# AIM OF THE EXERCISE:
From the first line onward, reproduce the records exactly; the final line to include is the one holding "Pick 白 (white)".

Saved entries
--
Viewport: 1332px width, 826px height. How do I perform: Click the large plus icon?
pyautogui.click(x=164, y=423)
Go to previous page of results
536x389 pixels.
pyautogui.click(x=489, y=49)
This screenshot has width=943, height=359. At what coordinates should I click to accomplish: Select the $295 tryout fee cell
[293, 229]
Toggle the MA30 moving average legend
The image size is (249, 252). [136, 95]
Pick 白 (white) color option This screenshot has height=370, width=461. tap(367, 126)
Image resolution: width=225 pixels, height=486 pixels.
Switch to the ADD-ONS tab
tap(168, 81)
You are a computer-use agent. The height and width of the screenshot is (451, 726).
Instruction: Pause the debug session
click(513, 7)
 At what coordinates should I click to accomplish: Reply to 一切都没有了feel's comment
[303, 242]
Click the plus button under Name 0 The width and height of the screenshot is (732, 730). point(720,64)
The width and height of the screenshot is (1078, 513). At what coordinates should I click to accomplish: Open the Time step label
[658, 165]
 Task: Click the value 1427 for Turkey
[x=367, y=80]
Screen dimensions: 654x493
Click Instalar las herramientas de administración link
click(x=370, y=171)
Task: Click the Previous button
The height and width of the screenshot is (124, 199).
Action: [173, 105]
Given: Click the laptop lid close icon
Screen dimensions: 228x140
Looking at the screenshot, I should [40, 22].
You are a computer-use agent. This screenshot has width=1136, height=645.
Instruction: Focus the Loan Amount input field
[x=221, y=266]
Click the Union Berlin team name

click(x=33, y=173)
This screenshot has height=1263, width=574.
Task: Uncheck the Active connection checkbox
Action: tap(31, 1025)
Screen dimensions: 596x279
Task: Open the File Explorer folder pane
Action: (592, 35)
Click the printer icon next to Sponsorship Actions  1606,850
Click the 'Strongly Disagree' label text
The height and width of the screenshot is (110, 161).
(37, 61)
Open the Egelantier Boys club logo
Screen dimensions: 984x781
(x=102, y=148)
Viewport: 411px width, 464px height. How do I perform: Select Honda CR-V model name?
--
# SOLUTION TO THIS EXERCISE:
Viewport: 1332px width, 826px height. How do I perform: Click the large plus icon?
pyautogui.click(x=164, y=423)
Go to previous page of results
536x389 pixels.
pyautogui.click(x=489, y=49)
This screenshot has width=943, height=359. At what coordinates should I click to accomplish: Select the $295 tryout fee cell
[293, 229]
Toggle the MA30 moving average legend
The image size is (249, 252). [136, 95]
Pick 白 (white) color option This screenshot has height=370, width=461. tap(367, 126)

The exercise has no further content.